Why the emphasis on financial acumen and accounting skills in particular? It is because these skills are the key to unlocking further growth in the country. The Global Entrepreneurship Monitor report notes that lack of access to finance, as well as lack of financial knowledge and skills is a key factor in the low entrepreneurship rates in Botswana. Indeed knowledge of finance and accounting equips an entrepreneur in any field to be more successful. This does not only apply to using money more prudently, but also more efficient record-keeping and management of tax and applications for credit, should one wish to expand one’s business. Creditors require meticulous financial records, and a sound knowledge of accounting is advantageous to any entrepreneur. Additionally, financial savvy also assists entrepreneurs in managing both debts and capital. On another level, the finance sector is also hungry for more skilled personnel. In a country where unemployment is high, the finance sector is one of the most stable, even during the global economic crisis of 2008, Botswana’s finance sector, although affected, was somewhat cushioned by government’s prudent fiscal policies. Making Finance Work 4 Africa notes, “Botswana has a small but thriving financial sector that has experienced significant growth in the past decade, primarily a reflection of the substantial accumulation of national resources and the associated high degree of liquidity.”
The government is actively supporting further growth and development of the financial sector, having identified it as a key area of activity to promote economic growth and diversification.

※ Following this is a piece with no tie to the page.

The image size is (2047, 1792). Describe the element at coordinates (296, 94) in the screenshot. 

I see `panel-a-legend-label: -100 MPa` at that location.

If the sector is to grow, so too must the number of qualified people who work in it. The banking sector alone has grown at roughly twice the rate of the overall GDP and the finance sector as a whole is a notable player in the economy. A report on the finance sector by Eco Consult says that it “plays a very important role in the Botswana Stock Exchange (BSE), where it dominates market capitalisation and has been a driving force in the growth of the BSE in recent years.” A further benefit from investing in financial skills is the opportunity to even the playing field in terms of gender. Botswana, on average, has more unemployed women than men year on year. And although women’s participation in tertiary education is stronger than in most African countries, in many institutions they still account for less than half of registered students. Yet accounting qualifications are proving popular with women. According to data from BICA, almost two thirds of enrollments on some of its courses are women. These facts and numbers paint a very clear picture: there is growth and opportunity in the finance sector that the country would do well to capitalise on.
As Botswana turns to face its next century of independence, it needs to do so on a different footing; with a population that is empowered to build and grow an economy and where unemployment is a thing of the past. Investing in the finance sector is a good place to start.
*Mark Farrar is CEO of the Association of Accounting Technicians, which in association with BICA, is Botswana’s leading qualification and professional body for vocational accountants.